Advances in engineering T cells to treat cancer are paving the way for new immunotherapies targeted at autoimmune diseases, including type 1 diabetes. Now, researchers are also investigating therapies that reprogram T cells to "turn down" an immune response, which may hold promise for curing type 1 diabetes, as well as a number of diseases where overactive T cells attack a person's healthy cells and organs.
"Instead of stimulating the immune system to seek and destroy cancer cells, treating autoimmune conditions will require programming a patient's own T cells to tell rogue immune cells to calm down," said Dr. David Rawlings, director of the Center for Immunity and Immunotherapies at Seattle Children's Research Institute and chief of the Division of Immunology at Seattle Children's Hospital.
Harnessing gene-editing techniques pioneered by Seattle Children's, Rawlings and colleagues have already made headway in equipping T cells with the instructions needed to potentially reverse type 1 diabetes. In a new $2 million research project funded by The Leona M. and Harry B. Helmsley Charitable Trust, researchers will leverage these recent successes using this new form of T-cell immunotherapy into first-in-human clinical trials.
Developing a type 1 diabetes immunotherapy
The new research continues the collaboration with Benaroya Research Institute at Virginia Mason, building on significant progress the joint research teams made after receiving a $1 million grant from the Helmsley Charitable Trust in 2016.
In their initial studies, the scientists succeeded in using gene editing to generate human T cells that function as regulatory cells, a type of immune cell that moderates the immune system's response. These engineered regulatory T cells were capable of turning off "dangerous" effector T cells both in the laboratory and in animal studies.
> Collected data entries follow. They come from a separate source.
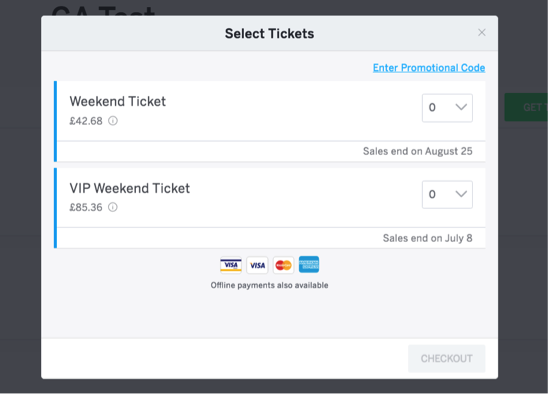The image size is (548, 394).
Task: Click the £42.68 price text
Action: (86, 121)
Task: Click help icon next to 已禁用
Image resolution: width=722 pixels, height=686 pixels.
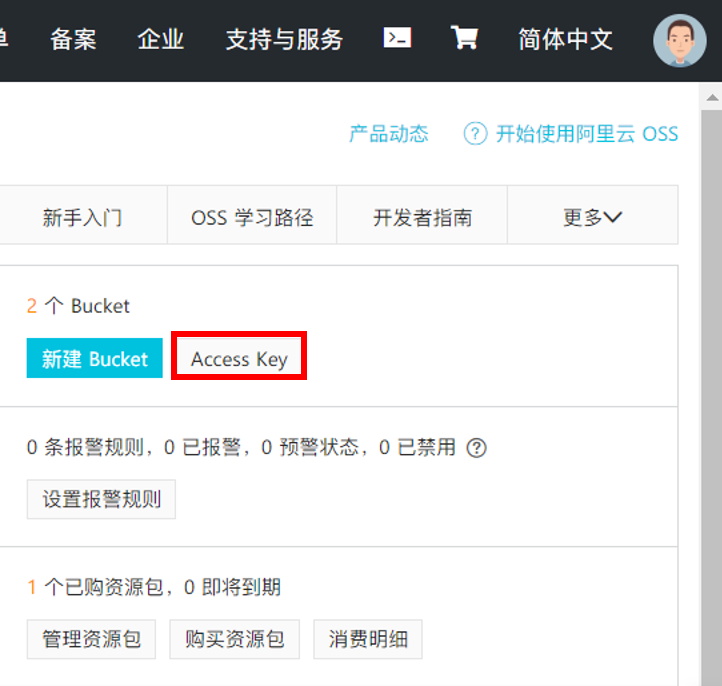Action: point(477,448)

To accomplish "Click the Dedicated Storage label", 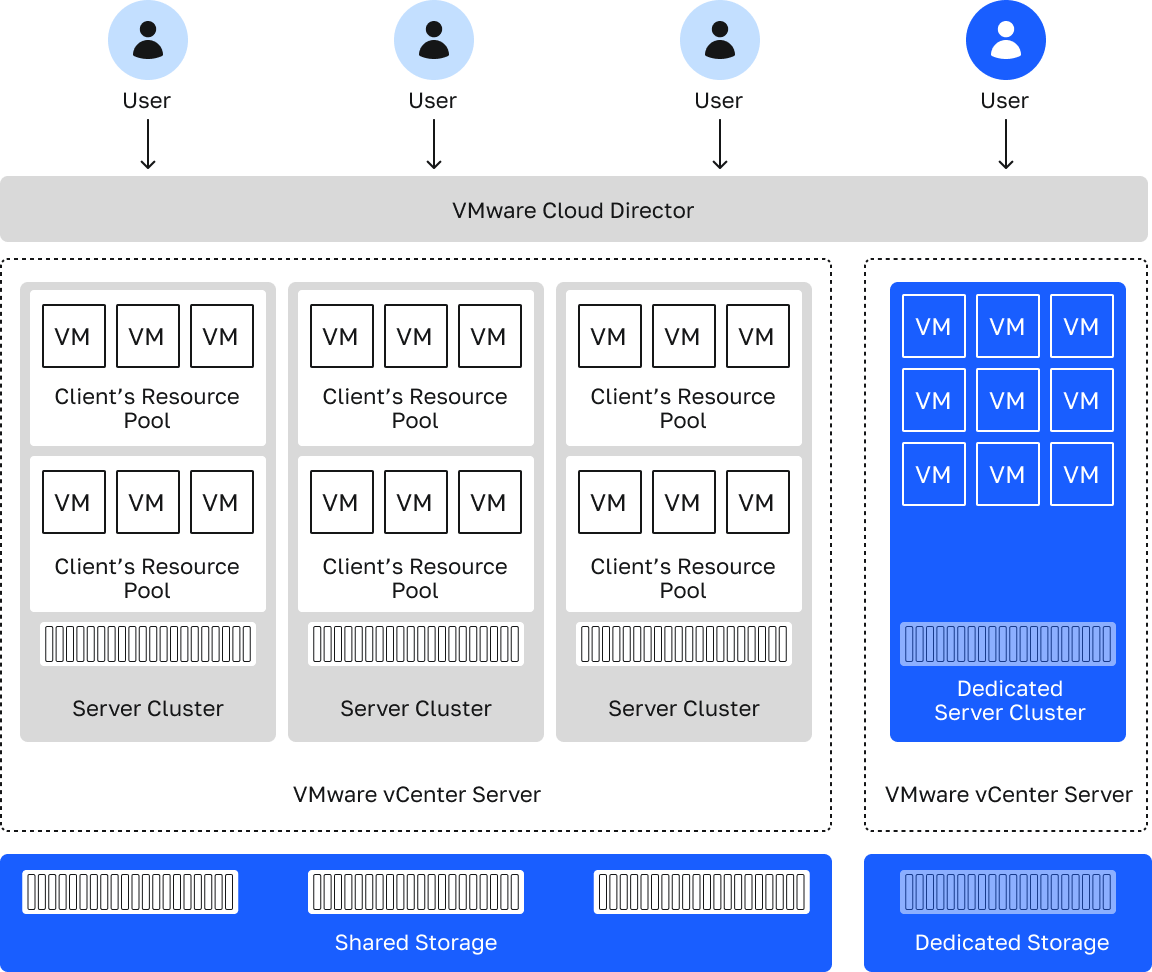I will tap(1011, 942).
In parallel, the researchers were able to isolate T cells that recognized a specific 'antigen' target, and turn these antigen-specific effector cells into regulatory T cells.
Their new studies are designed to single out the dangerous effector T cells that malfunction and attack the pancreas in type 1 diabetes, preventing the production of insulin, and turn them into regulatory T cells.
"These engineered regulatory T cells, when returned to a diabetic's body, would have the potential to stop effector T cells from destroying the insulin-producing cells," said Rawlings. "We believe these cells could be used to treat type 1 diabetes as it begins, possibly leading to a long-term cure."
The next phase of research will continue to draw on the extensive expertise of Dr. Jane Buckner, president of Benaroya Research Institute, and her colleagues to isolate and target the immune cells of the pancreas.
"The benefit of using regulatory T cells for therapy is that the T cells can focus immune suppression to a specific organ without impairing the entire immune system," said Buckner. "For type 1 diabetes, we want to ensure the engineered T cells travel to the pancreas and stop any T-cell attacks in the pancreas, leaving healthy immune cells untouched."
A new treatment to replace insulin injections
It's Rawlings' and Buckner's hope that this research will lead to new treatments to improve the lives of those battling type 1 diabetes. They believe a clinical trial offering a T-cell immunotherapy product for type 1 diabetes patients is on the horizon.
"The ultimate goal of this research is to bring an engineered regulatory T-cell immunotherapy to patients," said Rawlings.
An immunotherapy delivered through an infusion of engineered regulatory T cells might protect new patients that are developing type 1 diabetes from the life-long requirement for insulin therapy.
Type 1 diabetes patients like 13-year-old Juliana Graceffo must take carefully calculated doses of insulin throughout the day to maintain their ideal blood sugar levels. Giving patients insulin - either through injections or an insulin pump - is currently the only treatment for type 1 diabetes. As patients are often diagnosed with type 1 diabetes in childhood, managing and treating their diabetes becomes a way of life and if control is not maintained, fluctuations in blood sugar lead to chronic damage to organs over time.
"It's hard dealing with type 1 diabetes every day," said Juliana. "A cure would mean that I don't have to think about diabetes all the time, and I can just be normal."
Beyond diabetes
The type 1 diabetes immunotherapy is one of many promising cell and gene therapies in development at Seattle Children's.
In the lab, Rawlings has pioneered a groundbreaking gene editing technique that gives T cells the ability to resist HIV infection and simultaneously kill HIV-infected T cells or B-cell tumors. Most recently, with his colleague Dr. Richard James, they used gene editing to generate B cells that secrete therapeutic proteins.
Gene editing is poised to impact pediatric medicine on many fronts and is now being applied by researchers working to cure cancer, autoimmune diseases and genetic disorders such as severe combined immune deficiency and sickle cell disease. To move this work forward more rapidly, Rawlings' team is also partnering with a gene-editing industry-leader, Casebia Therapeutics, to develop and license new therapies to prevent and treat autoimmune disease using CRISPR/Cas9 gene-edited regulatory T cells.
"Knowledge gained through our work with Casebia is likely to extend to type 1 diabetes, organ transplant, other autoimmune conditions and genetic diseases," said Rawlings. "We're excited to continue to advance this promising research."